The ANU’s Peter Drysdale has also estimated that “Australia alone has suffered trade losses [from AUSFTA] the annual equivalent of the current price of around 18 Japanese, German, Swedish or French submarines through this deal”.
There also seems to be a growing acceptance that the FTAs negotiated by successive Coalition governments have been over-hyped but under-delivered.
In addition to the concerns above regarding the Australia-US FTA (ASUFTA), Peter Martin noted in July that a study commissioned by the Government “on the new Japan, Korea and China agreements found that taken together they will boost our exports 0.5 to 1.5 per cent, while boosting our imports 2.5 per cent, which means they will send our trade balance backwards”.
The key problems with Australia’s FTAs are multi-faceted.
First, FTAs generally result in “trade diversion” – effectively a situation whereby the importing country shifts its buying from a more efficient, lower cost country whose goods are subject to a tariff towards the less efficient and higher cost FTA partner whose goods are not subject to a tariff – a situation that can be welfare destroying. They also contain complex rules of origin (ROO), which can raise administrative costs for businesses (including complying with paperwork requirements) and custom services in administering and auditing the ROO, thereby undermining the benefits from the FTA. Both these pitfalls are explained in more detail here.
Second, research by HSBC and the Australian Chamber of Commerce and Industry found that Australia’s FTAs have been drafted poorly and are so complex that they are next to useless in a commercial sense. As such, there has been a poor take-up rate by Australian businesses exporting to partner countries.
Third, AUSFTA and the Trans-Pacific Partnership highlight another other potential hazard creeping into modern FTAs: the inclusion of non-trade provisions, such the extension of patent and copyright terms, which will increase costs for Australian consumers over the longer-term, as well as relaxing foreign ownership restrictions.

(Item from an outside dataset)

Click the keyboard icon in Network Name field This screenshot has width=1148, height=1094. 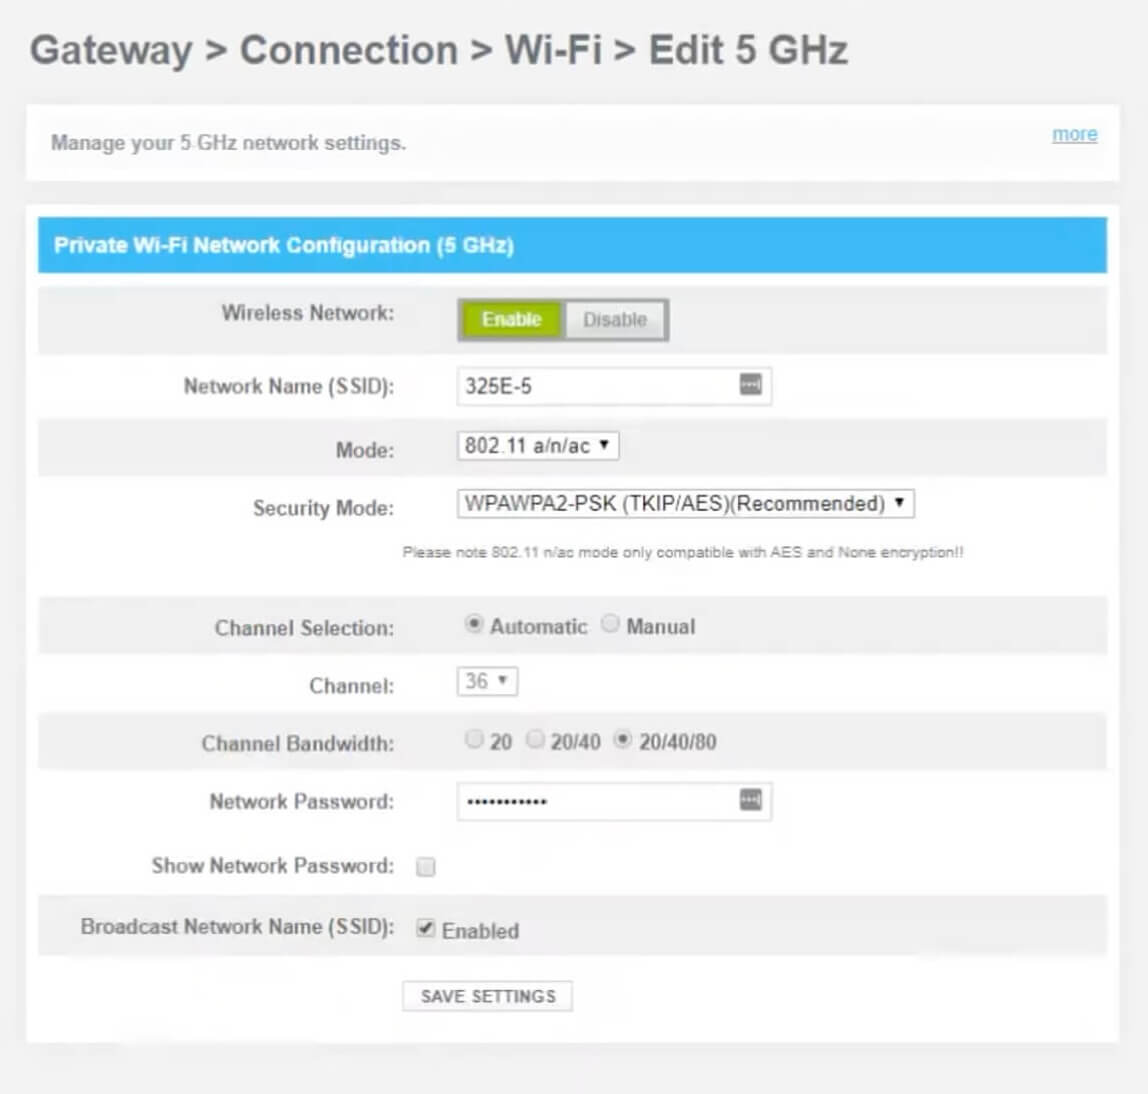pyautogui.click(x=750, y=385)
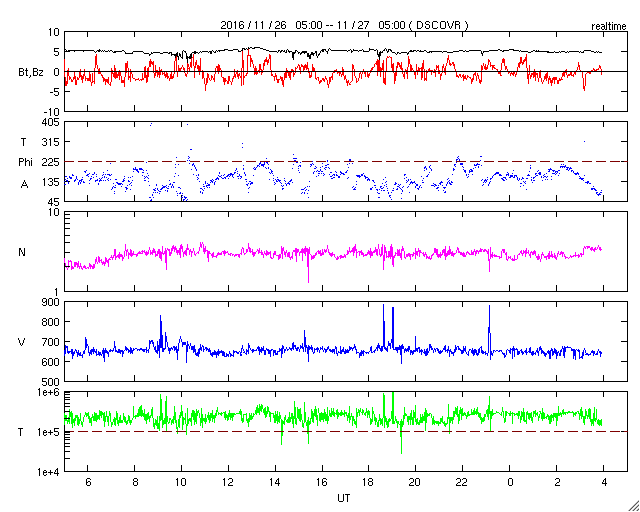Viewport: 640px width, 512px height.
Task: Select the DSCOVR date range title
Action: pyautogui.click(x=345, y=25)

Finally, there is currently no rigorous process in place to ensure that Australia’s maximises the benefits from FTAs and minimises their costs. At a minimum, the Productivity Commission should be engaged to analyse trade deals for their equity and efficiency impacts both before and after negotiations are completed.

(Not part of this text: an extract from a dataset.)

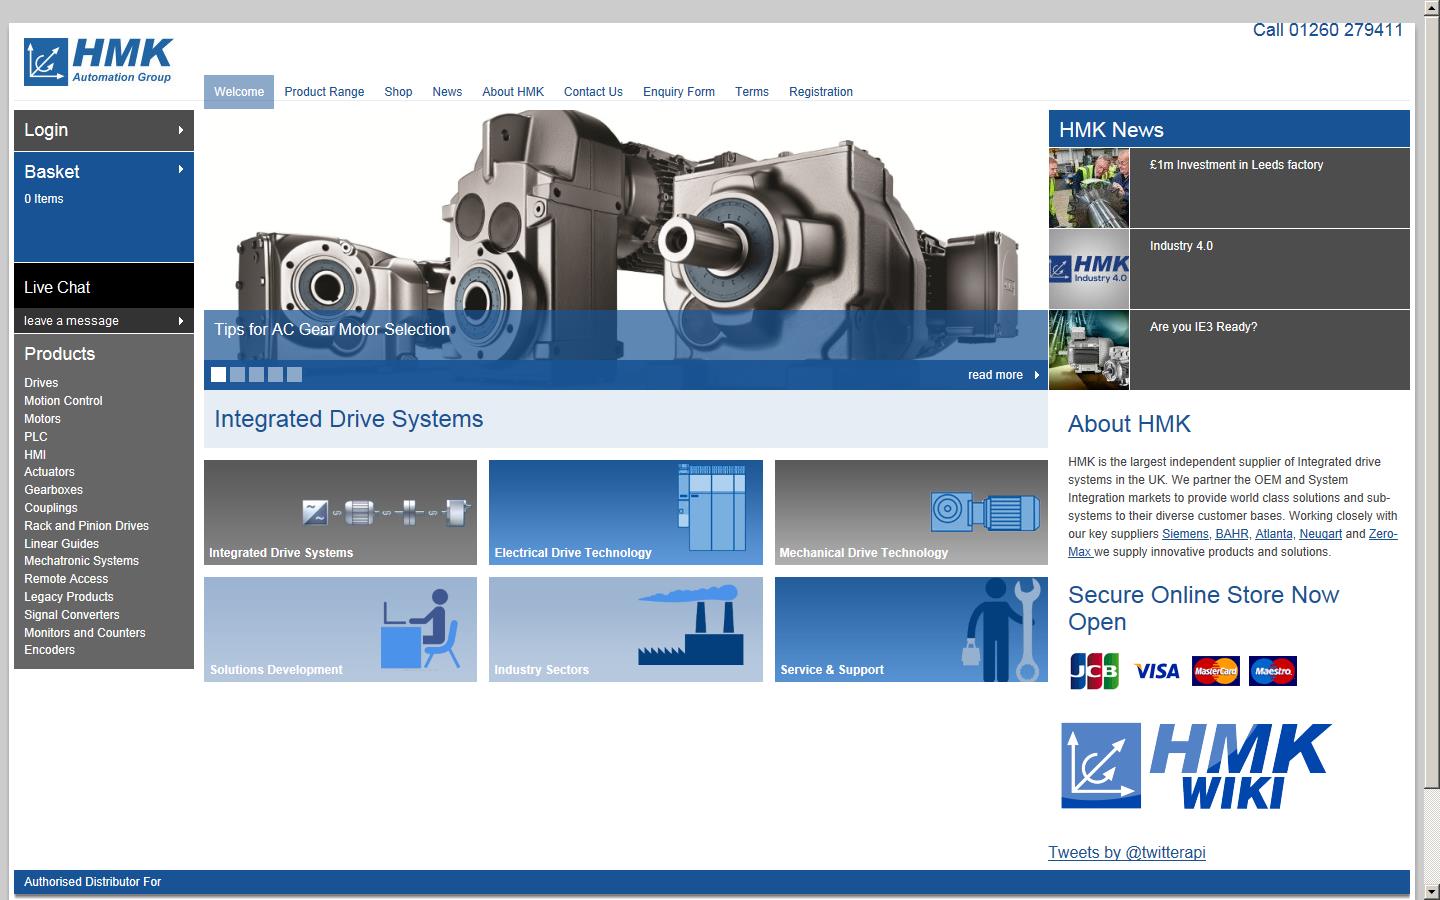Click the VISA payment icon
The image size is (1440, 900).
pos(1156,671)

Unfortunately, there is no acknowledgment by the Turnbull Government of these issues, and certainly no indication that it will implement better processes towards negotiations. Instead, it has signalled that the Government will continue its ad hoc, evidence free, approach and attempt to conclude more agreements this electoral term, presumably for political rather than economic reasons, and without due regard for longer-term consequences.
Such is the sorry state of policy making in this country.